Despite being ‘of the 90s’ – when the genre truly collapsed until Scream – things look very dated and 80s. The girls dance around their living room in a variety of memorable fashion ensembles. The cast – the best of all the films in terms of ‘known’ faces – features a couple of Playboy girls while several of the others look too similar with their bobbed hair. In fact, the professional glamour models look a million miles away from the rather ordinary girls who do most of the acting. Susie has an appealing Winona Ryder quality about her. Maria attempts to use pop-psychology and sex to calm the killer down…

OK so it’s a rubbish film on most levels but hardcore slasher nuts will doubtlessly derive some joy from its predictable elements, not to mention death by vibrator and another by for sale sign. Good piece o’ banter: “Gimme that poker.” / “Jackie, you’re not going down there.” / “Besides, they’re tongs.”

Look out for Marta Kober – Sandra from Friday the 13th Part 2 – as the pizza delivery girl.

*

THE CHEERLEADER MASSACRE

2003/18/92m  2.5 Stars

A.k.a. Slumber Party Massacre IV

Director: Jim Wynorski / Writer: Lenny Juliano / Cast: Tamie Sheffield, Charity Rahmer, Erin Byron, Lunk Johnson, E. Eddie Edwards, GiGi Enreta, Elizabeth Short, Tylo Tyler, Brad Beck, Summer Williams, Brinke Stevens.

Body Count: 13

Dire-logue: “I knew today was gonna suck when we got those stale donuts.”


Gotta love the opening cliche: no less than 29 seconds in, a girl in a tent hears a strange noise and sends her boyfriend outside to investigate.

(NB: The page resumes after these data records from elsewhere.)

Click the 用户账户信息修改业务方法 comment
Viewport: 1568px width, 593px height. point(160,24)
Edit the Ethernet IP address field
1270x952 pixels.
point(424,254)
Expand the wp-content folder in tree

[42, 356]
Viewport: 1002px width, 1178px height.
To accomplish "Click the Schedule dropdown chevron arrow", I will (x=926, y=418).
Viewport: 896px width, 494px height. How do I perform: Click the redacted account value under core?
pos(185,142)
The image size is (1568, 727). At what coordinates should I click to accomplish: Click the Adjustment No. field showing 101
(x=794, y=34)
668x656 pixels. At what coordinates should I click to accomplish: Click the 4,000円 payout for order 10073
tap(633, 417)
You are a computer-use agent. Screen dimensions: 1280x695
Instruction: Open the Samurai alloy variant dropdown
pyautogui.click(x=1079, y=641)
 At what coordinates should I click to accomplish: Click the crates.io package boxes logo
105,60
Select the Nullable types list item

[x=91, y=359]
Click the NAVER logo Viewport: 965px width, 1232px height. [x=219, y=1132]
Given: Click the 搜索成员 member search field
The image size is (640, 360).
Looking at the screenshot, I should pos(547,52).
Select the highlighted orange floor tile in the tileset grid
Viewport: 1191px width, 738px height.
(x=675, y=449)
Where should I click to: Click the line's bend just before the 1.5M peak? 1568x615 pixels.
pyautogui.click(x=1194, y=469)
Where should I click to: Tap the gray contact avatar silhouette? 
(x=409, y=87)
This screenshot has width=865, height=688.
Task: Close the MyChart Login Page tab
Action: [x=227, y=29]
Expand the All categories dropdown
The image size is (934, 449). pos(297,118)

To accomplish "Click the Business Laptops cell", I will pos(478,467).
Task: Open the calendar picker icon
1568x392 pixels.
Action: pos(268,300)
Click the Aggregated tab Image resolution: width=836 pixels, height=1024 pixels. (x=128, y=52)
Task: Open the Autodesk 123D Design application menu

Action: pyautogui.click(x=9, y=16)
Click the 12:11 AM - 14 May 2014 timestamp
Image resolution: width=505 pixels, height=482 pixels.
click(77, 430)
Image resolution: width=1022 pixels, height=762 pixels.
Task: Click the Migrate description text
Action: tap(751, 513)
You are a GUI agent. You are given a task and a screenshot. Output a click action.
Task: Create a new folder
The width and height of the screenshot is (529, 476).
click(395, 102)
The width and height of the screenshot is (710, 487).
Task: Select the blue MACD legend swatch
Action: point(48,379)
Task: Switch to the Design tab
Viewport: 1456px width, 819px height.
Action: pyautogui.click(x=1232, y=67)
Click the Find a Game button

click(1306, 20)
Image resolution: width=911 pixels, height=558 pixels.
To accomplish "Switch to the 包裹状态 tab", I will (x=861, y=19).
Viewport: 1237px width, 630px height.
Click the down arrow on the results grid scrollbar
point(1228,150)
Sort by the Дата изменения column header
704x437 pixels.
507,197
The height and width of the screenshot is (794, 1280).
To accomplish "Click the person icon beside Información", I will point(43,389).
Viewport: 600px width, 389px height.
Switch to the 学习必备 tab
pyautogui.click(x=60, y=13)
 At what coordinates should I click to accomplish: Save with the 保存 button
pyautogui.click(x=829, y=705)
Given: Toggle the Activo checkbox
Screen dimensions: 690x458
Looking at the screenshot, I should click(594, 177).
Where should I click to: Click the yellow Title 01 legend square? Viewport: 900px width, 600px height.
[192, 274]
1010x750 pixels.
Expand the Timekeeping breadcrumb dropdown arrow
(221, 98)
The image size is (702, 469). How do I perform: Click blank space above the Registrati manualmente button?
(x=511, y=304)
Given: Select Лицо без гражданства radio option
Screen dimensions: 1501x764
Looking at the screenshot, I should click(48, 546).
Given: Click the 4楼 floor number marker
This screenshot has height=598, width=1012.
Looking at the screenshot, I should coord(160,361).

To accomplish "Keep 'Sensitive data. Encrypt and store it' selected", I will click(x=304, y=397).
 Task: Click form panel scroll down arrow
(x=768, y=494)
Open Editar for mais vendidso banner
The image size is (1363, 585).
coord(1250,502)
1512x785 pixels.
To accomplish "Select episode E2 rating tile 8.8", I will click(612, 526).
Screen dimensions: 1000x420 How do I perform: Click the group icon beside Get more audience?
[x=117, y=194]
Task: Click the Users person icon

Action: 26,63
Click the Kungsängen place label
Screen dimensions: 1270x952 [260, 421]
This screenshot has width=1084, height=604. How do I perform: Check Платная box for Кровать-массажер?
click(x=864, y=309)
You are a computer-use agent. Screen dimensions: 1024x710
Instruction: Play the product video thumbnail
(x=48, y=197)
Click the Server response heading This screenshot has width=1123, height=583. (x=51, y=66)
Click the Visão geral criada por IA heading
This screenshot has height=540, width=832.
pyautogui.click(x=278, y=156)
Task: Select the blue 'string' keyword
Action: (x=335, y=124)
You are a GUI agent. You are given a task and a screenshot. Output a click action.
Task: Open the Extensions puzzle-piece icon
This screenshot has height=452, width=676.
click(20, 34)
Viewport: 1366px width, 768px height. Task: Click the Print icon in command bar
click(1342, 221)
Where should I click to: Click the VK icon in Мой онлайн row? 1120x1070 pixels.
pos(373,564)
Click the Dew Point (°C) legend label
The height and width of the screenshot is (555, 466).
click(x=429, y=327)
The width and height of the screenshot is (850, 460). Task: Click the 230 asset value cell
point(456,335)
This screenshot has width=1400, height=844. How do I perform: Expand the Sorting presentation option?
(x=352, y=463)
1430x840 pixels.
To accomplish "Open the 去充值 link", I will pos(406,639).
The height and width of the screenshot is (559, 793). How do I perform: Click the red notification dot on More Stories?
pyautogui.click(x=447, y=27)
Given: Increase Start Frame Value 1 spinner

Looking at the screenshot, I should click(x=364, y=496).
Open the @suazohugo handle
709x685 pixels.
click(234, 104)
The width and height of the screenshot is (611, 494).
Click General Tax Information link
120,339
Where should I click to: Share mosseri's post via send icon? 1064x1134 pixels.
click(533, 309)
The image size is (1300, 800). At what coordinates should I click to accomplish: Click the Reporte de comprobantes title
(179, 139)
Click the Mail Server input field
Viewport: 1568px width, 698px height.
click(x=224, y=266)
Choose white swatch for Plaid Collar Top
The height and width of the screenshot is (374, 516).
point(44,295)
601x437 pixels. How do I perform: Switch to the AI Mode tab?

So, is this the fourth film in the series or not? Hmm, who knows. It’s the only one not directed by a woman so maybe not. Wynorski directed Sorority House Massacre 2, which notoriously included flashbacks to the original SPM and had fuck all to do with the first SHM.

Here, not only does he use flashbacks from that film again but also goads in genre queen Brinke Stevens as Linda, who supposedly died near the start of the very first film but apparently, y’know, didn’t.Again, he weirdly alters the names of the original characters. She was called Diane, not Ginger! The killer is no longer called Russ Thorn but now Jeremiah McPherson (WHAT?) and the victims were all in their forties. Huh, you say? Yeah – huh?

Ignoring this shit, the film pulls focus on a busload of cheerleaders, their coach, drivers, and two random guys who are there for no clear reason. Stranded in a ‘snowstorm’ (which we never see), they take shelter at a mountain cabin while the local cops look for McPherson and a shady killer off the pom-pom girls and their entourage one by one…

Like his other films, Wynorski crams Cheerleader Massacre full of unnecessary and downright aggravating nudity and graphic sex. At one point the bus driver begins telling a ghost story, which is dramatised for us, that ends up with three chicks naked in a hot tub and licking chocolate sauce off each other!

Much sex, shower scenes and off-screen kills later, the murderer reveals who they are and the final girlies fight back as per the other SPM‘s. Strangely, the screenwriter wisely chooses his heroines, avoiding the usual nice-girl-with-dead-mom route and opting instead for the bitchy girl and the short-fused coach.

So, not as bad as the write-ups but not up to the standards of the films it alludes to following. Well, it’s better than SPM II I guess.

Some strange things: a snowstorm is due, so why is one hiker wearing nothing but a crop-top and short-shorts? Why is the sky so blue and the trees so green? And if the power was cut, why are the lights so obviously on for Ms Hendricks’ shower scene? Oh right, stupid question!

Blurbs-of-interest: SPM: Debra DeLiso was later in Initiation, and Iced, which also featured Joseph Alan Johnson (who wrote it) and he was also in Berserker; SPM II: Juliette Cummins was also in Psycho III and Deadly Dreams; Joel Hoffman was in Aerobicide; SPM III Brittain Frye was in Hide and Go Shriek; Maria Ford was the lead in Stripped to Kill II; Devon Jenkin was in Twisted Nightmare. A 2008 no-budget garbage flick called Spring Break Massacre claims to be an homage. Scream Factory commissioned a remake of the original in 2021.